We're going to dump our insurance agent, for this and a number of other reasons, so what he thinks is an appropriate pet policy doesn't really matter anymore, at least to me.

Finally, while my state/county/muni DOES have pet policies, they do NOT single out any particular breed of dog. Dangerous dog is defined as a dog who has bitten, has exhibited the tendency to bite/threaten or has been trained to be a fighting dog (or just is a fighting dog - which we have a LOT of here). So, "suspected" dangerous dogs, simply due to breed, are NOT prohibited in my state/county/muni.
BrianB (California)
Posts: 2,820
Posted:
Tracie: a couple things to ask/think about/trigger conversation

1) ask your insurance agent (or anyone else) for EVIDENCE to back up their reasoning/claim, and make sure the evidence is from a credible source. As you point out, the most common dog biter is a cocker spaniel (very popular/common dog, high strung, often in families with children). Perhaps the evidence can be $$ spent on lawsuits, or # ER treatments per year. Whatever it is, make the person presenting the argument show evidence. And, remember that the plural of anecdote is not no matter how many "stories" a person has about something does not mean they have evidence.

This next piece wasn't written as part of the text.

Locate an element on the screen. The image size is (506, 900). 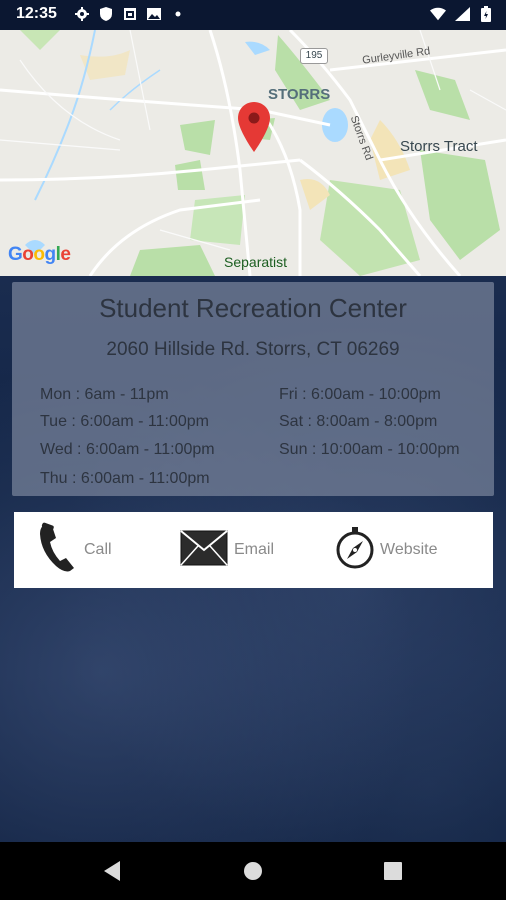
route-shield: 195 is located at coordinates (314, 56).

2) It has been said the purpose of the fine is to get compliance. Ask the board if that is true, what is the purpose of the courtesy letter and the compliance notice? And, why have three things who's purpose is exactly the same? Why not simply one thing? (I don't know the answer, but it's a challenging question. If nothing else, it may cause folks to rethink "purpose" attached to things).